------ Listed entries

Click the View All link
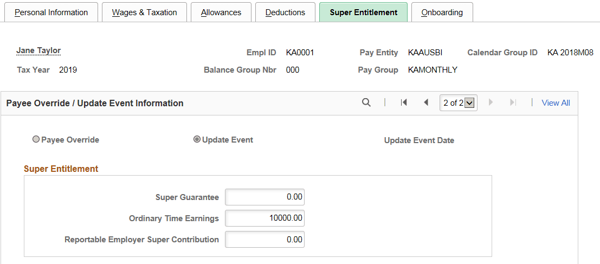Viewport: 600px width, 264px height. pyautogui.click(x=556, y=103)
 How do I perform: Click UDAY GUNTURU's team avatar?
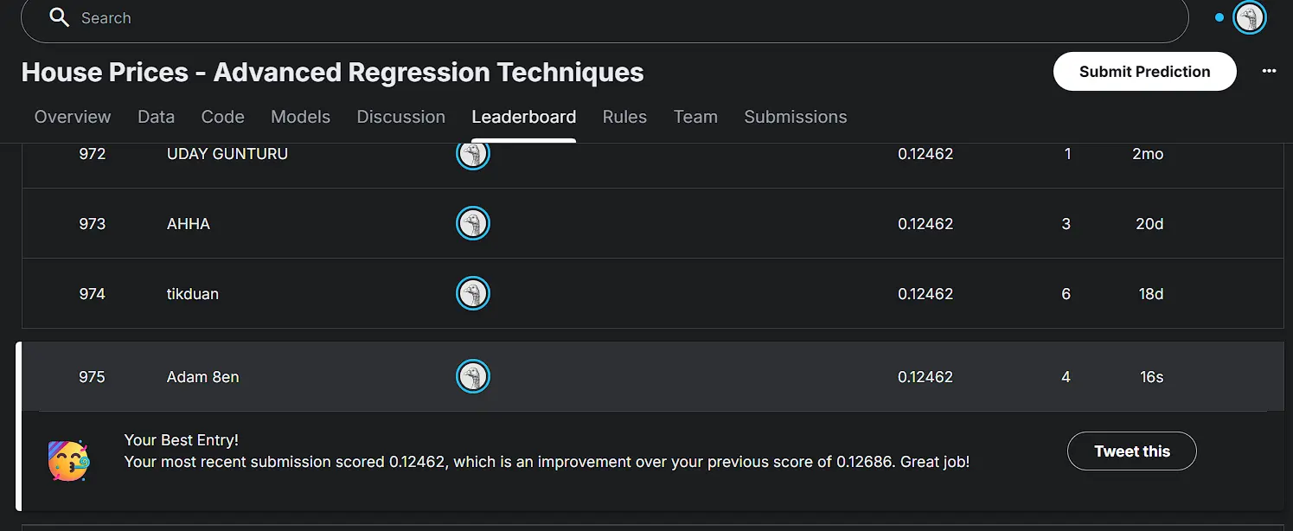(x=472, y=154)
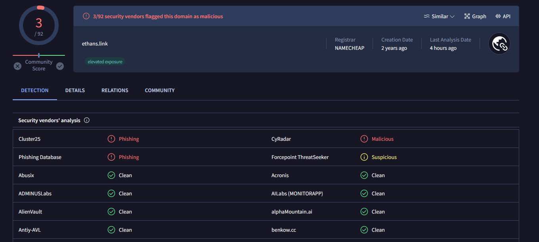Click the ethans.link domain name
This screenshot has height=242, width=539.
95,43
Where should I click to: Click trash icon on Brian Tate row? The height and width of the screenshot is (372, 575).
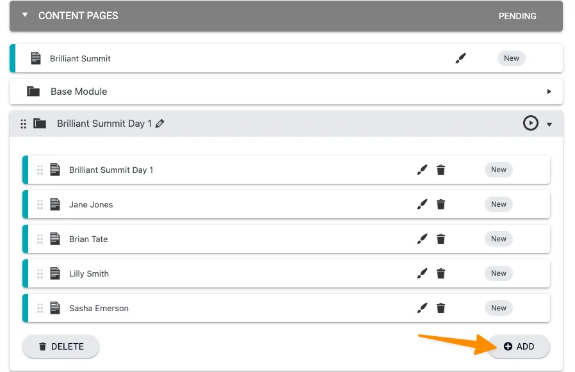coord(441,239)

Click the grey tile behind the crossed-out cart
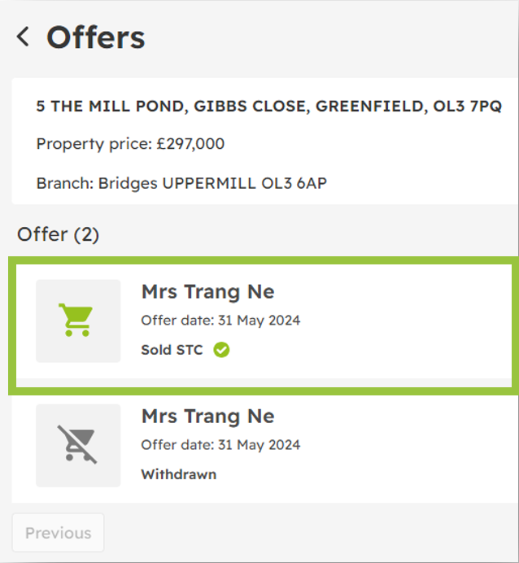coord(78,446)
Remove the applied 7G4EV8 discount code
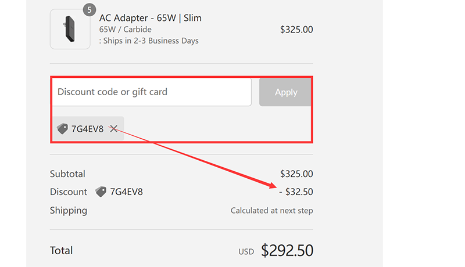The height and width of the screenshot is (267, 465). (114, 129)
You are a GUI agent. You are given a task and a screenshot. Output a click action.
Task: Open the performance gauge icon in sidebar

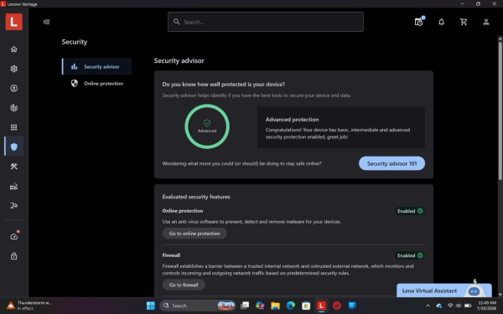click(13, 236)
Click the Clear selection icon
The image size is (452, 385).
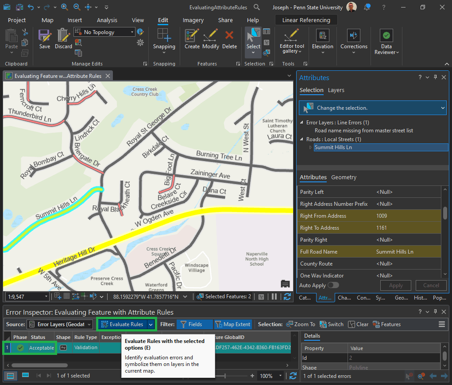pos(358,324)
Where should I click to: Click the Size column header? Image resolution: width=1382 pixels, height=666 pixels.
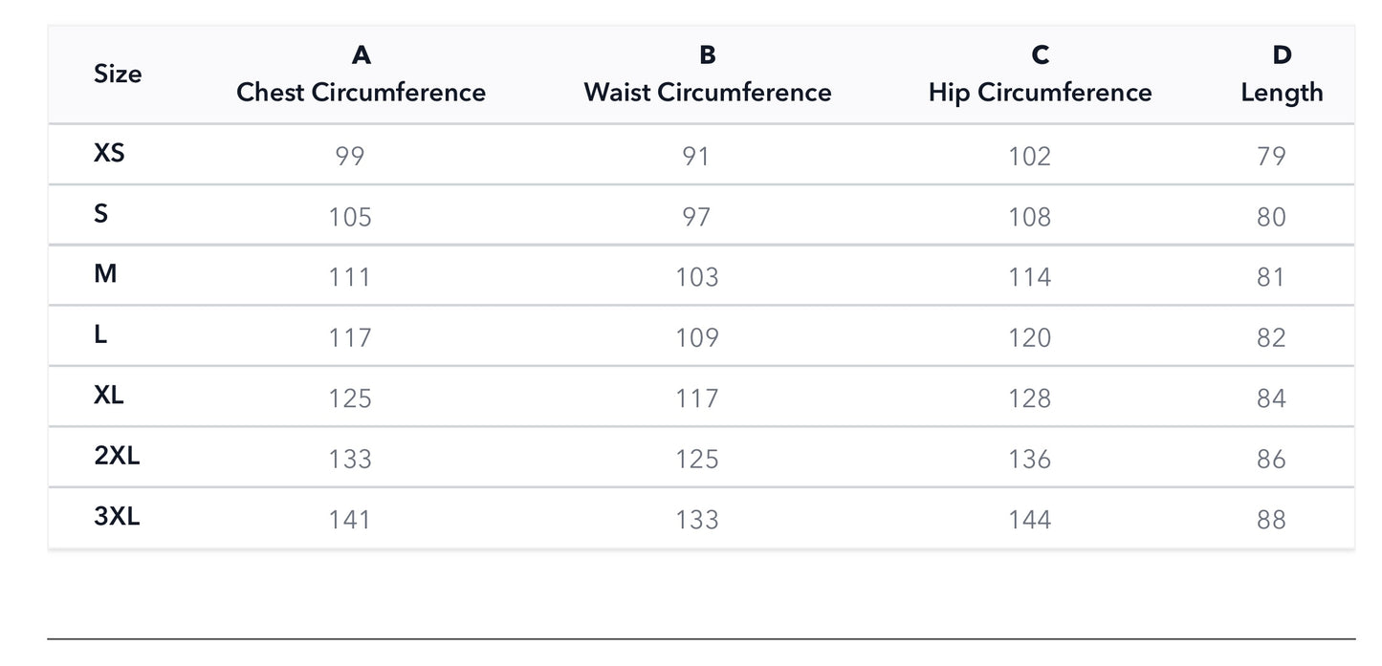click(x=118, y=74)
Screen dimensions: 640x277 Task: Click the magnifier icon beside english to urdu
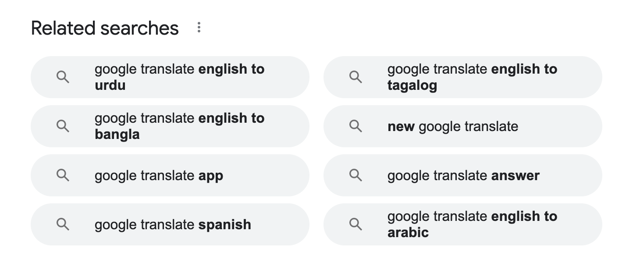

------------

## Exercise aim
Give back the entries verbatim. Do not include any picture.

## Exercise output
Click the View All link
Viewport: 600px width, 264px height. pyautogui.click(x=556, y=103)
 How do I perform: Click UDAY GUNTURU's team avatar?
(x=472, y=154)
Click the ethans.link domain name
This screenshot has height=242, width=539.
95,43
Where should I click to: Click trash icon on Brian Tate row? The height and width of the screenshot is (372, 575).
coord(441,239)

Click the grey tile behind the crossed-out cart
coord(78,446)
Remove the applied 7G4EV8 discount code
The height and width of the screenshot is (267, 465). (114, 129)
You are a GUI agent. You are given a task and a screenshot. Output a click action.
Task: Open the performance gauge icon in sidebar

click(13, 236)
Click the Clear selection icon
The image size is (452, 385).
pos(358,324)
Where should I click to: Click the Size column header? Image resolution: width=1382 pixels, height=666 pixels.
click(x=118, y=74)
Screen dimensions: 640x277 Task: Click the magnifier icon beside english to urdu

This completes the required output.